_What you need to do_
Below, copy out word for word the part of the entries that begins with the line containing "Given: Check 外す box for ID 485" and runs through the end of the entries, including both ends. Leave the pictures out of your copy.

Entries from a pointing dataset:
※
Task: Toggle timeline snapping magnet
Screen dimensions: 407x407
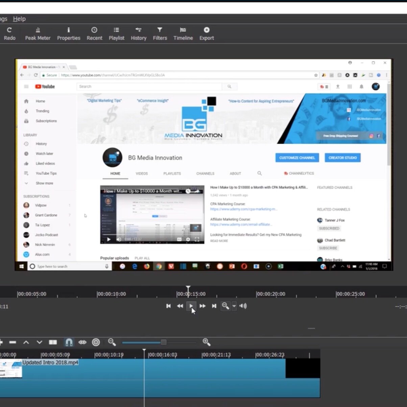Action: [x=69, y=342]
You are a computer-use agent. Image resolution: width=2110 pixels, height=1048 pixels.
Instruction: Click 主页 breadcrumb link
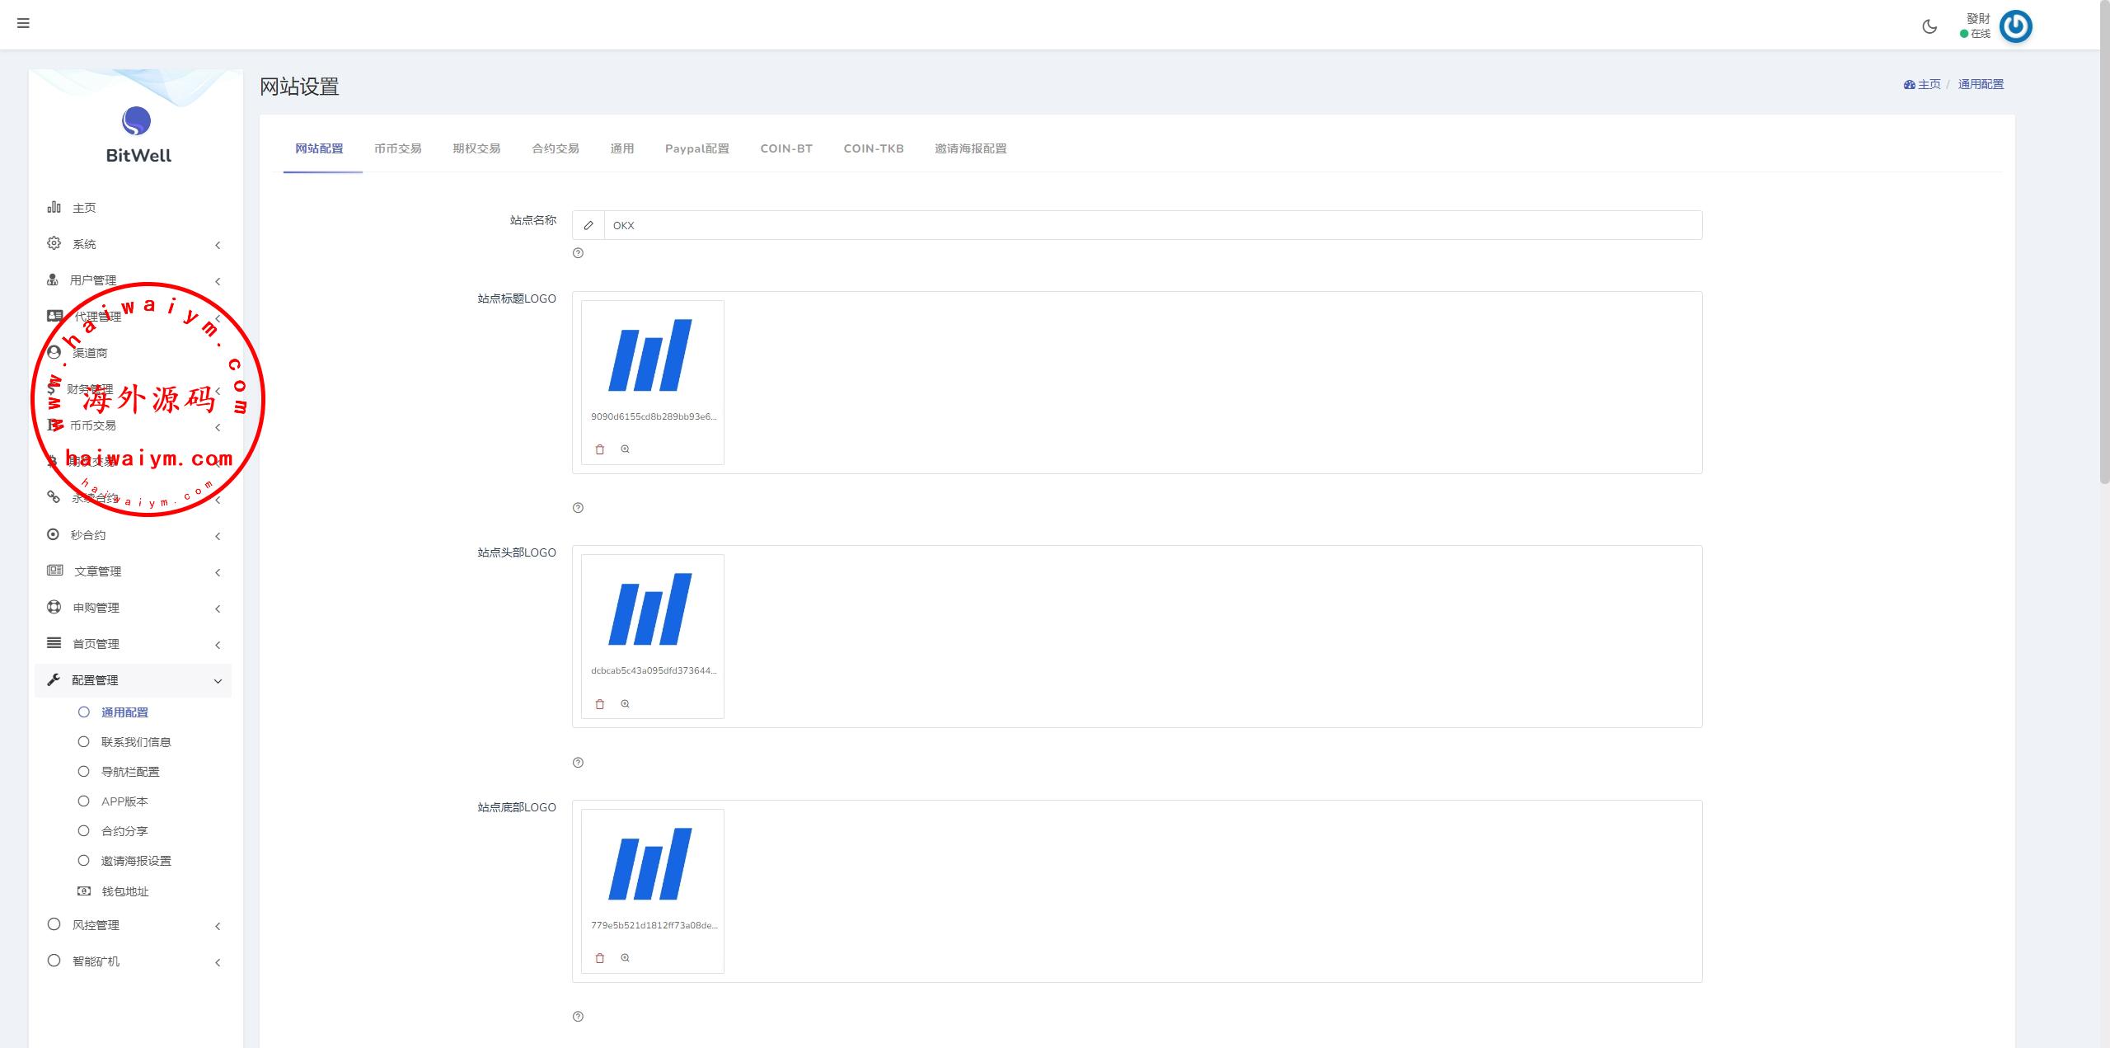1928,84
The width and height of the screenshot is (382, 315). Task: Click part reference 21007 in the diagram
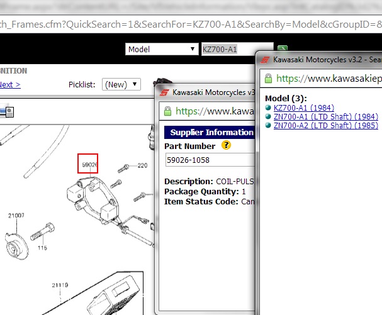coord(16,216)
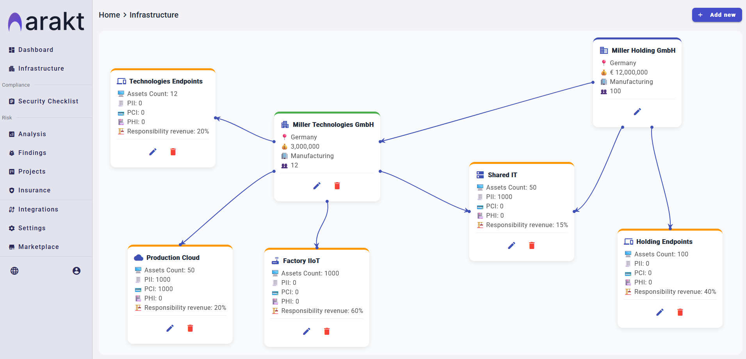
Task: Open the Dashboard section
Action: pyautogui.click(x=36, y=50)

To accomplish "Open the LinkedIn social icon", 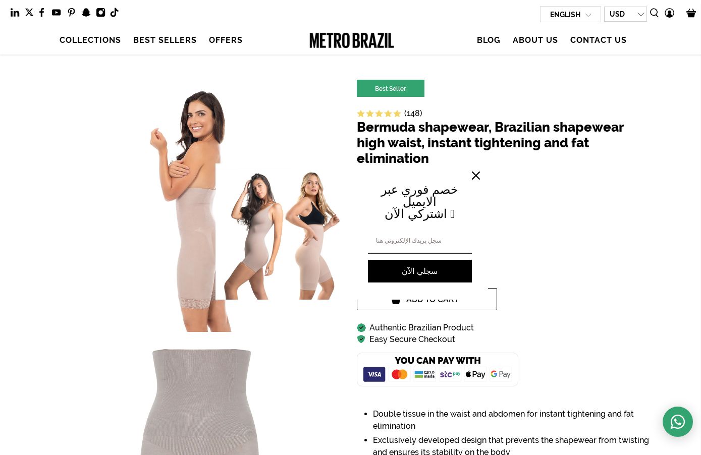I will (15, 13).

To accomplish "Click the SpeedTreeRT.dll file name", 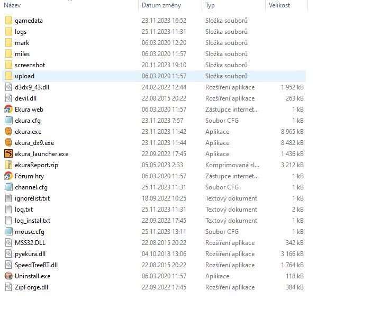I will click(36, 265).
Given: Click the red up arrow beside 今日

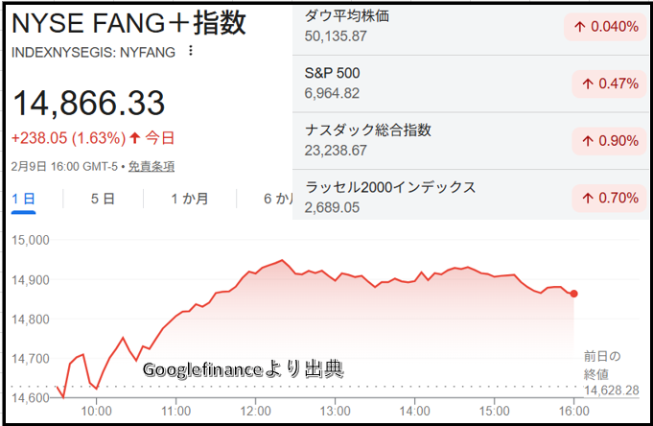Looking at the screenshot, I should pyautogui.click(x=134, y=136).
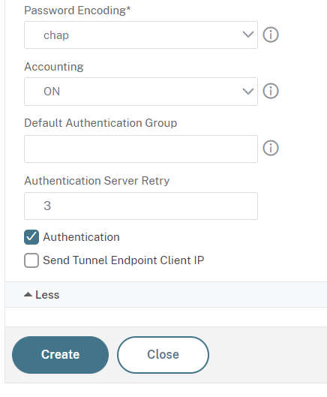Screen dimensions: 327x397
Task: Click the up triangle icon beside Less
Action: [28, 294]
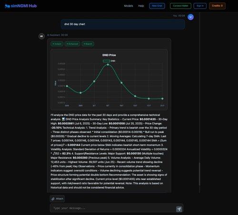Screen dimensions: 238x215
Task: Click the Sign In button
Action: tap(200, 6)
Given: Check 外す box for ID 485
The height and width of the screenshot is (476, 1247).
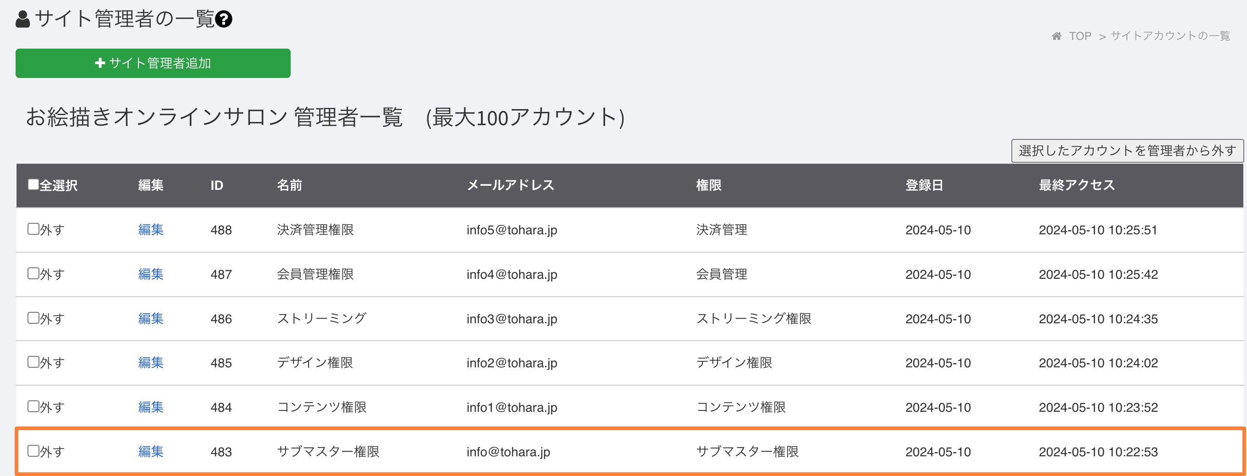Looking at the screenshot, I should pos(33,362).
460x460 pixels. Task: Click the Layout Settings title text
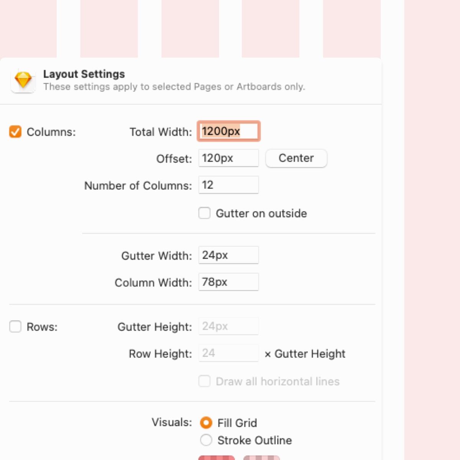point(84,74)
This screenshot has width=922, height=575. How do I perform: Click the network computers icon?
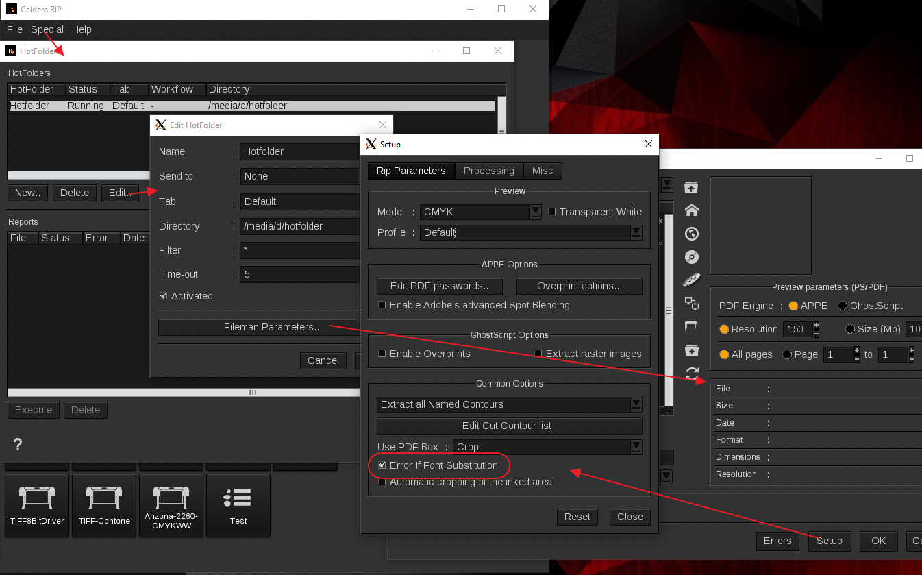[692, 304]
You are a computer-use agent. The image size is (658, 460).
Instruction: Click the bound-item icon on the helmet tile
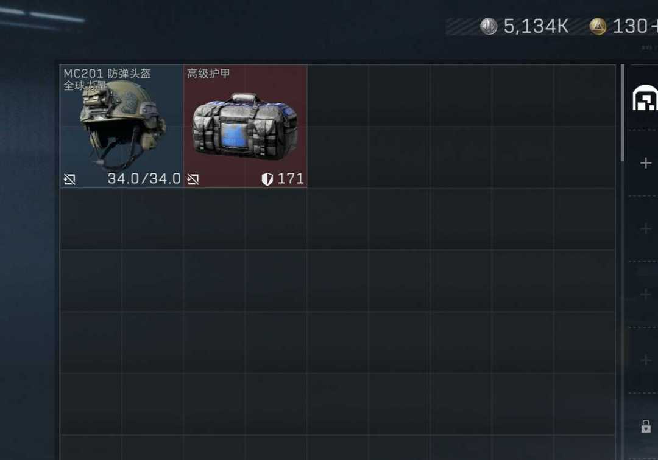tap(69, 179)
※
_Result of this exercise_
Given: Check 外す box for ID 485
The height and width of the screenshot is (476, 1247).
Looking at the screenshot, I should pos(33,362).
460x460 pixels. Task: Click the Layout Settings title text
point(84,74)
This screenshot has width=922, height=575. How do I perform: Click the network computers icon?
[692, 304]
You are a computer-use agent. The image size is (658, 460).
Instruction: Click the bound-item icon on the helmet tile
tap(69, 179)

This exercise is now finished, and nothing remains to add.